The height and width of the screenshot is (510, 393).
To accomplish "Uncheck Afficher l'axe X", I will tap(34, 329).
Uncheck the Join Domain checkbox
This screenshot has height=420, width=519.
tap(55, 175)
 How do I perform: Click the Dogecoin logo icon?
***
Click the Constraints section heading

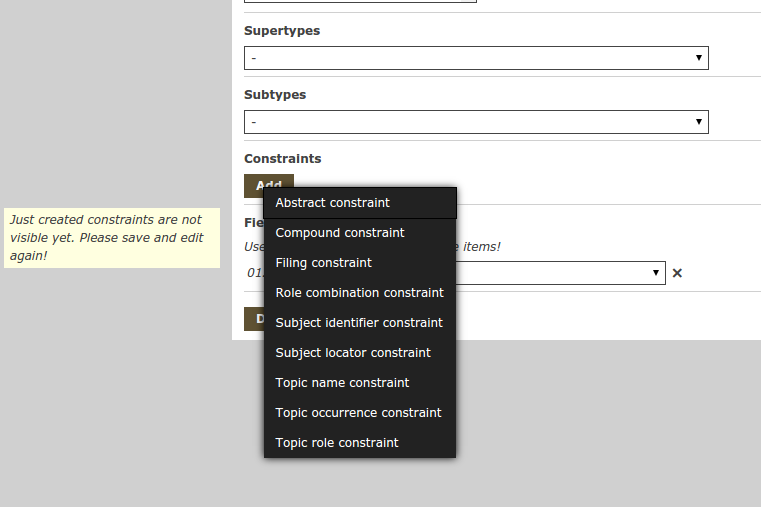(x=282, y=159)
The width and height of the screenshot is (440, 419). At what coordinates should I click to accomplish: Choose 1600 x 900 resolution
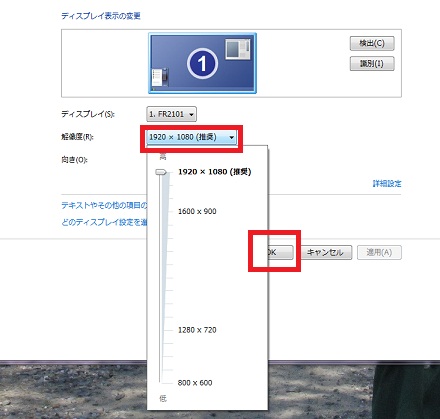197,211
***
What you will do →
Rewrite the lines from the one containing "Uncheck the Join Domain checkbox" through the one containing "How do I perform: Click", switching "Click" to "Select" and leaving everything else as it is; return only those lines.

Full response →
Uncheck the Join Domain checkbox
This screenshot has height=420, width=519.
tap(55, 175)
 How do I perform: Select the Dogecoin logo icon?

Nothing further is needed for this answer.